#### EXERCISE DIRECTIONS
All entries below must be output word for word, and the pictures left behind.

#### Collected data entries

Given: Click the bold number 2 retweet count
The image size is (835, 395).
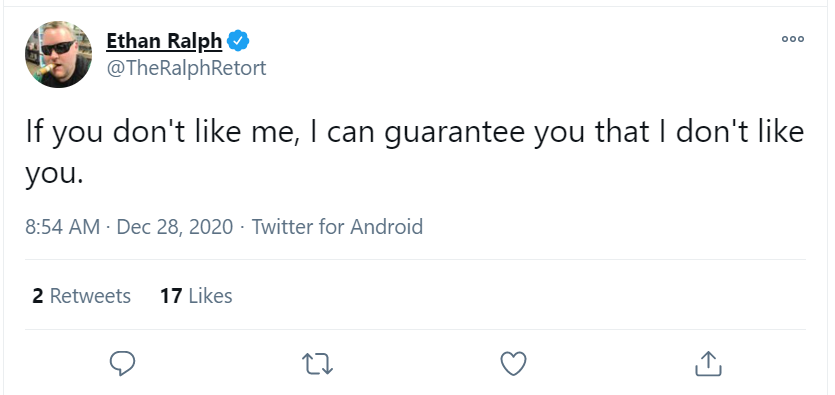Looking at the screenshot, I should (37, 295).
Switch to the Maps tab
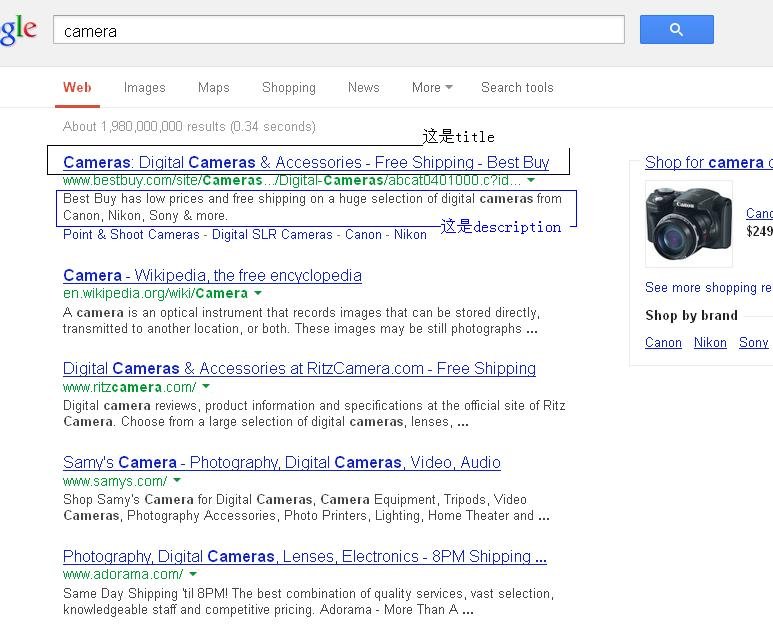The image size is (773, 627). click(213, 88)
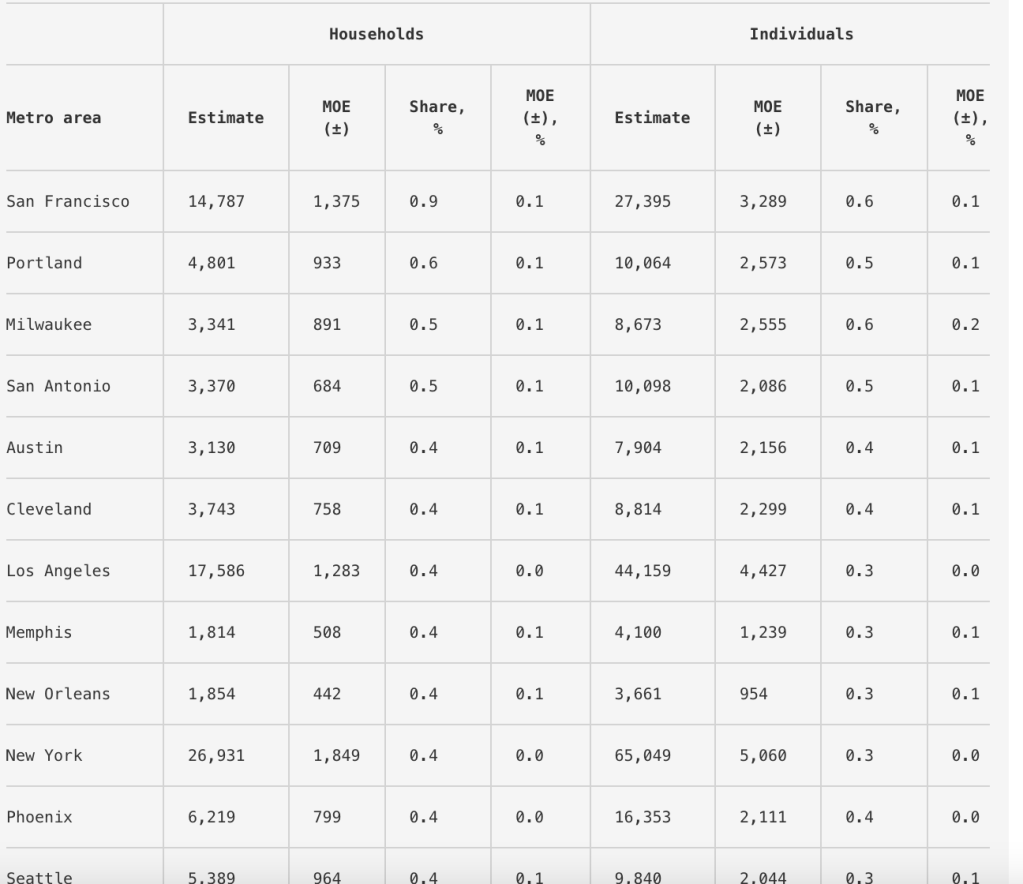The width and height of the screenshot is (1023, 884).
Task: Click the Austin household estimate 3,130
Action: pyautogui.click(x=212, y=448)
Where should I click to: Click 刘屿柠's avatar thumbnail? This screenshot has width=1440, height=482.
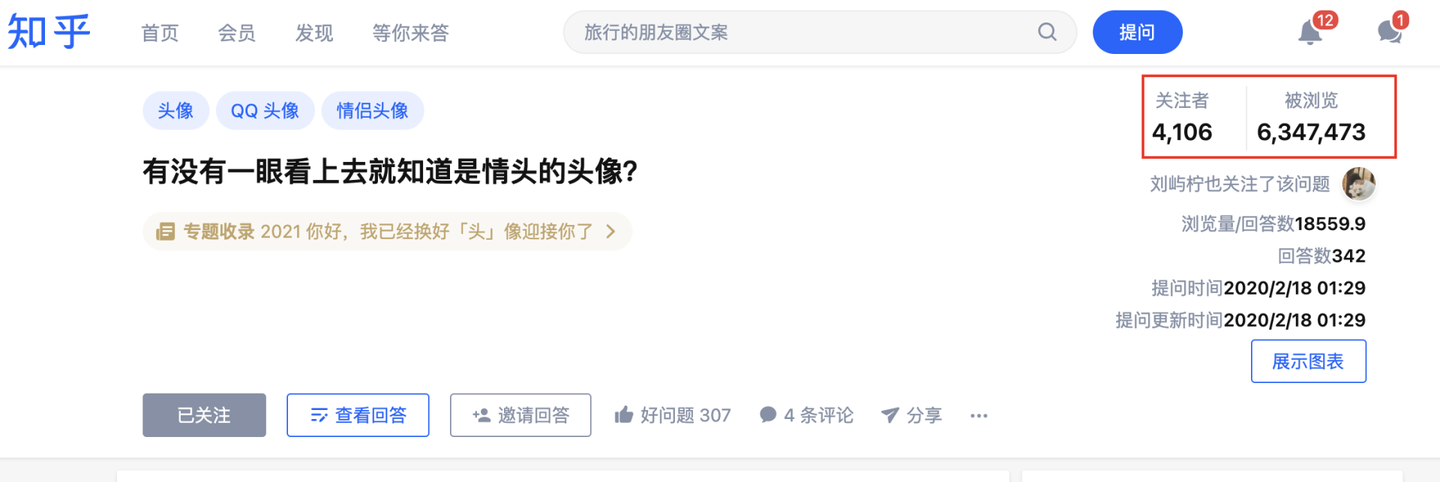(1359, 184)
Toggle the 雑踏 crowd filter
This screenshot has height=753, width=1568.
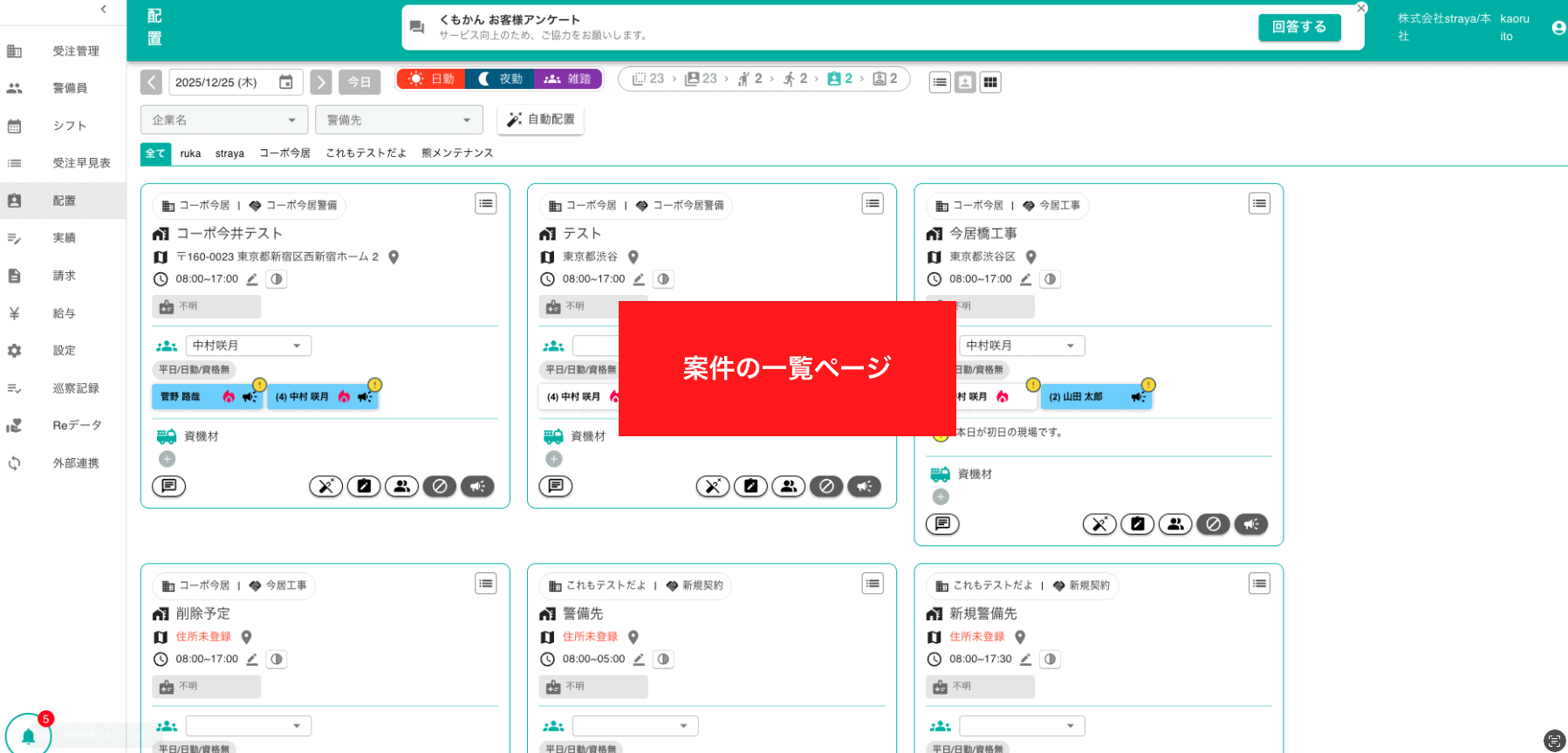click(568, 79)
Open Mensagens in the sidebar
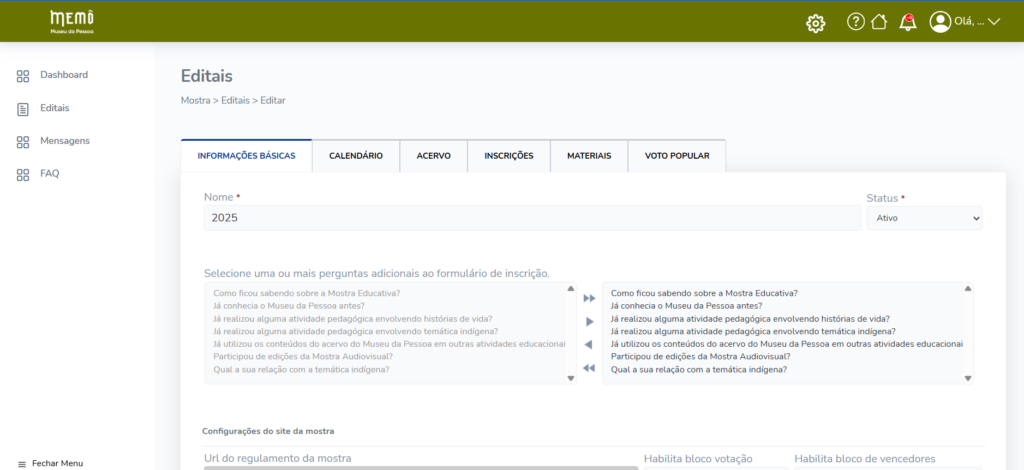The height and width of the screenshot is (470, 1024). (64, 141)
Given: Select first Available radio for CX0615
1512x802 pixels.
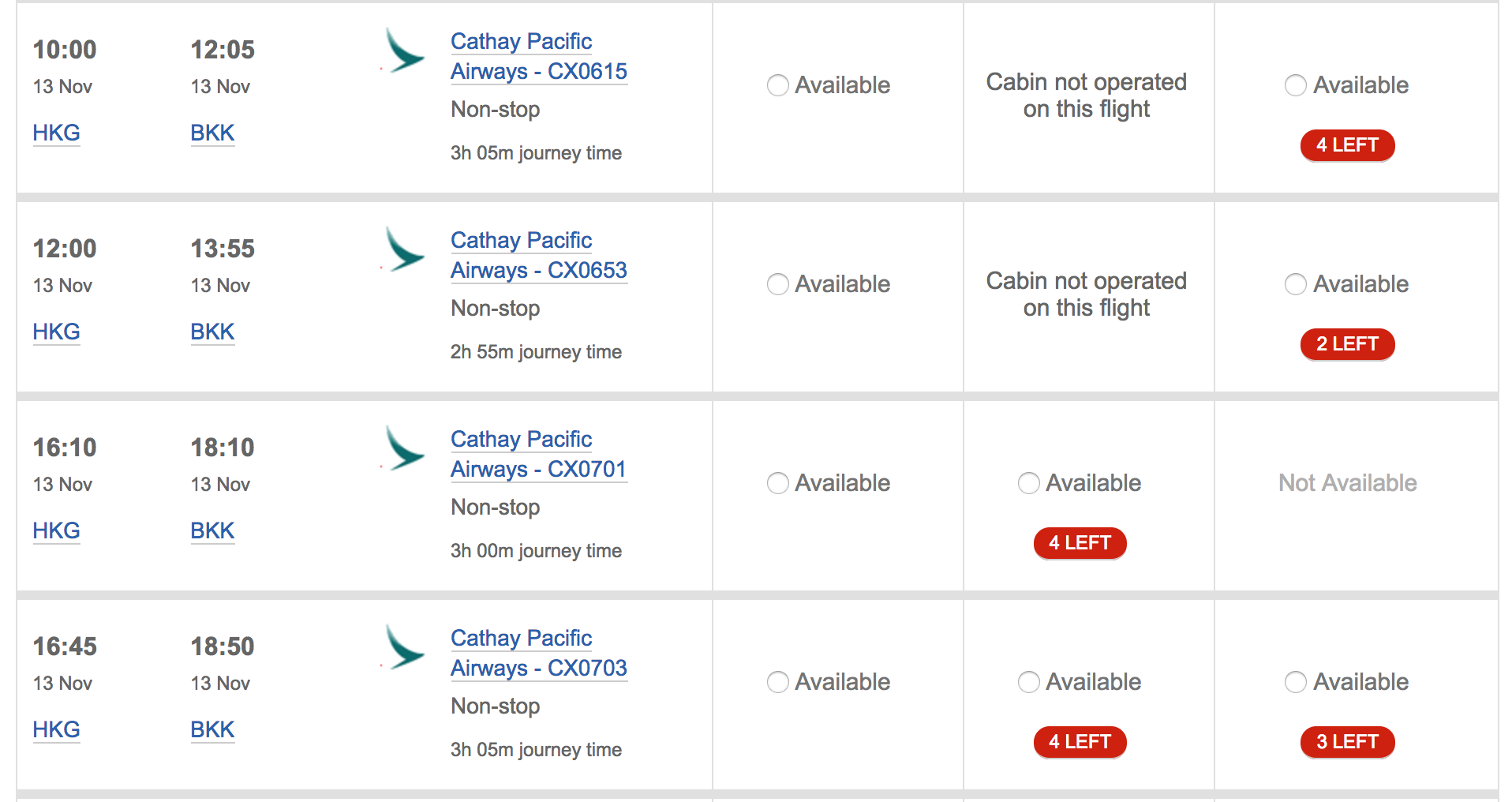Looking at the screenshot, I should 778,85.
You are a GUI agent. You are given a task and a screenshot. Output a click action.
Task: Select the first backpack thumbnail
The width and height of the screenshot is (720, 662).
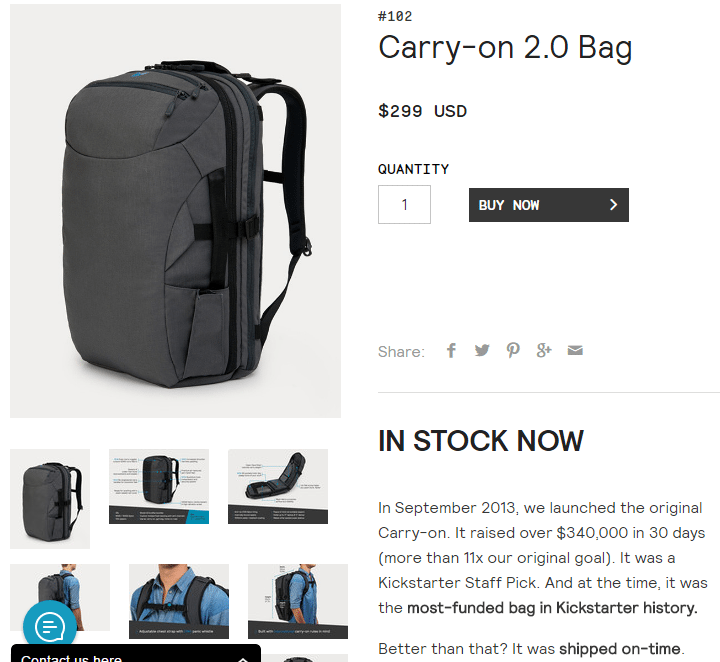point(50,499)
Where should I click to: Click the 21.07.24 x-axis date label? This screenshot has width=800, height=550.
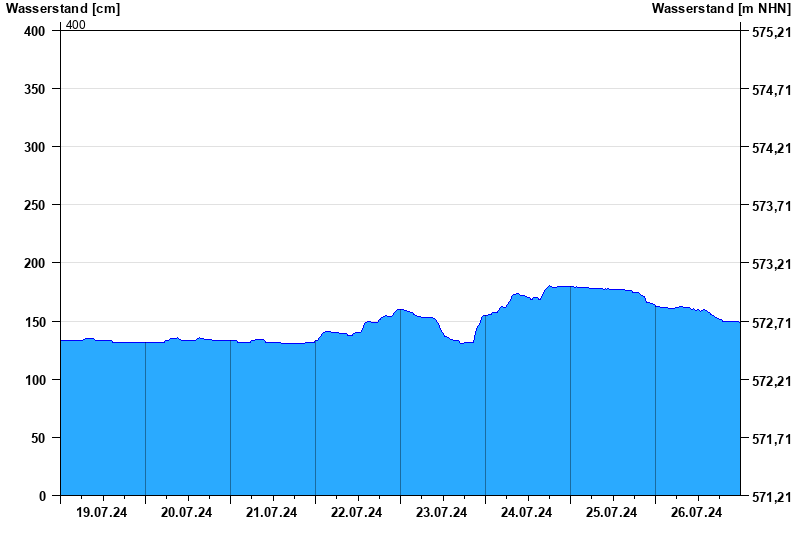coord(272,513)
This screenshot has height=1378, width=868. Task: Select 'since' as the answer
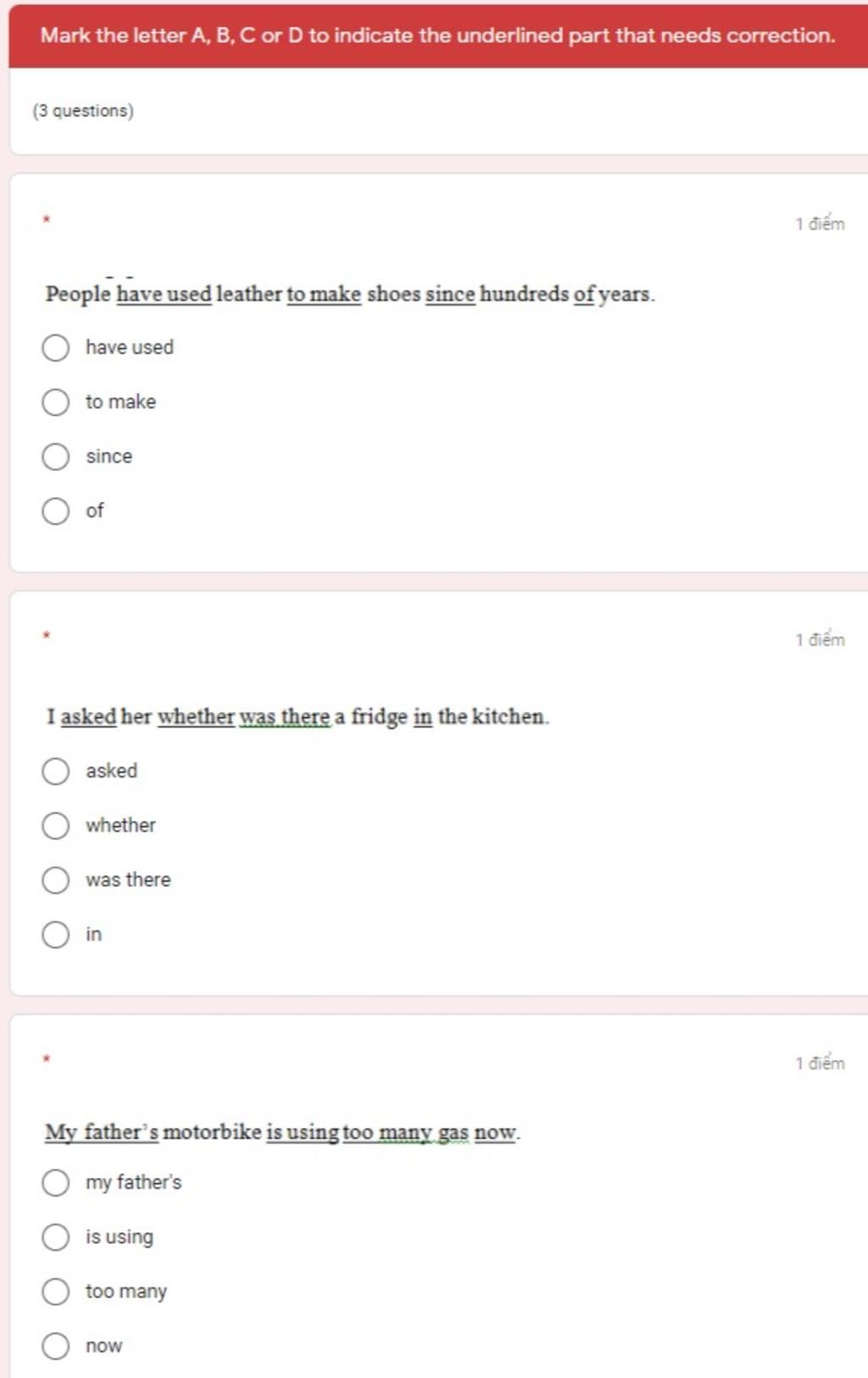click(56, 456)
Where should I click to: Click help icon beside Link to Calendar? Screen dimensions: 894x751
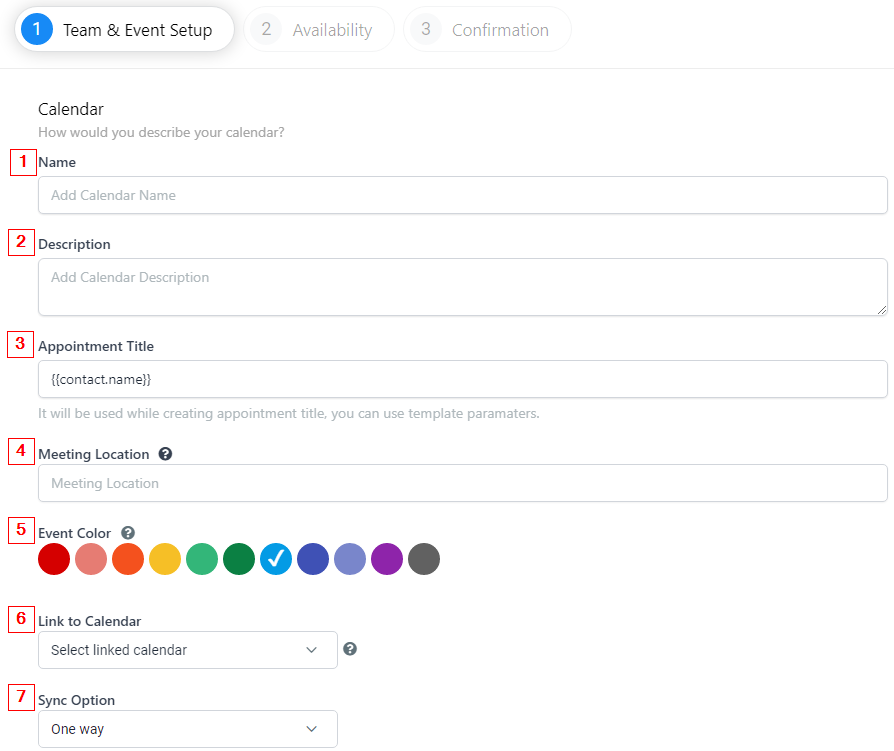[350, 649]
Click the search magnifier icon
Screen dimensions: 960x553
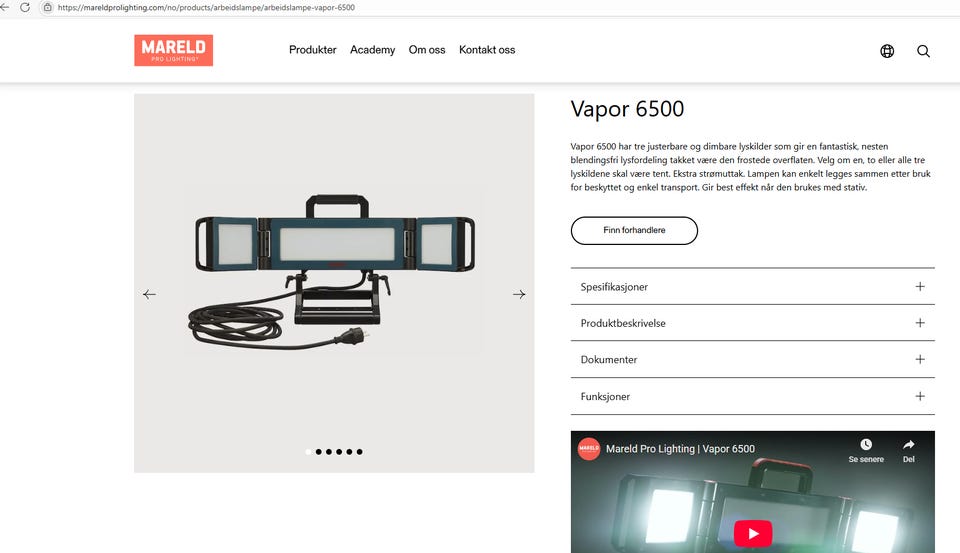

#### OUTPUT
Given: Click the bold number 2 retweet count
The image size is (835, 395).
Looking at the screenshot, I should (37, 295).
Switch to the Maps tab
The image size is (773, 627). click(213, 88)
The width and height of the screenshot is (1023, 884).
Task: Click the Austin household estimate 3,130
Action: pyautogui.click(x=212, y=448)
Where should I click to: Click 刘屿柠's avatar thumbnail? This screenshot has width=1440, height=482.
(1359, 184)
Toggle the 雑踏 crowd filter
This screenshot has height=753, width=1568.
click(568, 79)
Open Mensagens in the sidebar
The height and width of the screenshot is (470, 1024). (64, 141)
Given: Select first Available radio for CX0615
1512x802 pixels.
Looking at the screenshot, I should 778,85.
You are a GUI agent. You are given a task and a screenshot. Output a click action.
Task: Select the first backpack thumbnail
The width and height of the screenshot is (720, 662).
point(50,499)
Where should I click to: Click the 21.07.24 x-axis date label? This screenshot has width=800, height=550.
coord(272,513)
This screenshot has height=1378, width=868. Task: Select 'since' as the answer
click(56, 456)
Where should I click to: Click help icon beside Link to Calendar? Screen dimensions: 894x751
[350, 649]
Click the search magnifier icon
Screen dimensions: 960x553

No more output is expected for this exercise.